Zwei Millionen Muslime werden laut Statistik Austria im Jahr 2050 in Österreich leben. Mit ihrem Anspruch auf eine neue Heimat geht auch der rechtlich geschützte Anspruch auf Sichtbarkeit ihres Glaubens einher. Kopftücher, Schleier, Moscheen, Minarette: All das sind nur selten Insignien des Fundamentalismus, sondern des neuen Nachbarn, der einen Nachteil hat: er ist meist arm.
Hier wird die nächste Front sichtbar: jene gegen Armut und mangelnde Bildung, zwei Phänomene, die Europa überwunden glaubte. Der niederländische Schriftsteller Leon de Winter etwa sagt: „Warum stoppen wir die Einwanderung von ungebildeten Menschen, die bei uns keine Fortschritte machen können, nicht einfach?“ Vielleicht, weil diese Menschen einmal auch seinen Hintern im Altersheim waschen? Auch der deutsche Sozialdemokrat und Bundesbanker Thilo Sarazzin verhöhnte türkische Obsthändler, die angeblich nur „Kopftuchmädchen“ in die Welt setzen. Wenn sie ihr Obst kaufen, schläft er noch.
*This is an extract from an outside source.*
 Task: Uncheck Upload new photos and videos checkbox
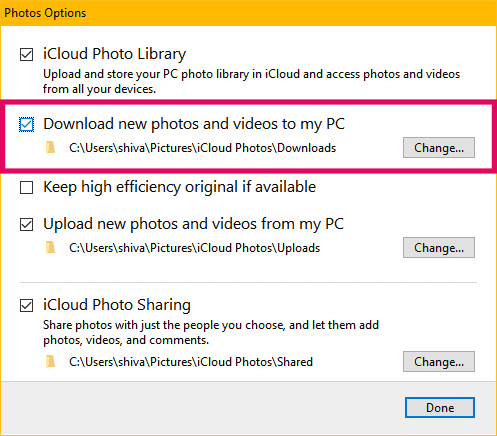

„Bei Moscheedebatten handelt es sich um Machtkonflikte“, schreibt Stefano Allievi in seiner Studie „Moscheekonflikte in Europa“. Es gehe um die Verteidigung der Macht gegenüber Zuwanderern. Anrainer vermengen oft ihre Ängste vor dem Nachbarn mit Sorgen um Parkplatzmangel und Lärmbelästigung. Rechte gießen Öl ins Feuer, indem sie Fundamentalismus ins Spiel bringen, wo oft keiner ist. Allievi schreibt von einer „ernsthaften potenziellen Gefahr“, die nicht durch die islamischen Gemeinden entstehe, sondern durch die Aktivisten, die gegen sie mobilisieren – vielleicht in der Hoffnung, muslimische Extremisten so lange zu provozieren, bis sie wirklich zuschlagen?
Ob sich die islamische Welt auch diesmal provozieren lässt? „Hoffentlich nicht“, sagt der Wiener Integrationsbeauftragte Omar Al Rawi. Führende Imame rufen ihre Gläubigen zur Besonnenheit und zum Dialog auf. „Die Schweiz“, so höhnte die türkische Regierung lieber, „fällt in ein mittelalterlich-engstirniges Verhalten zurück.“
Das ist die bittere Konsequenz dieses Dramoletts: Sie erweist auch arabischen Despoten einen Gefallen. Sie dürfen das heuchlerische Europa kritisieren – ihre eigenen mittelalterlichen Gesetze zu reformieren, das bleibt ihnen erspart.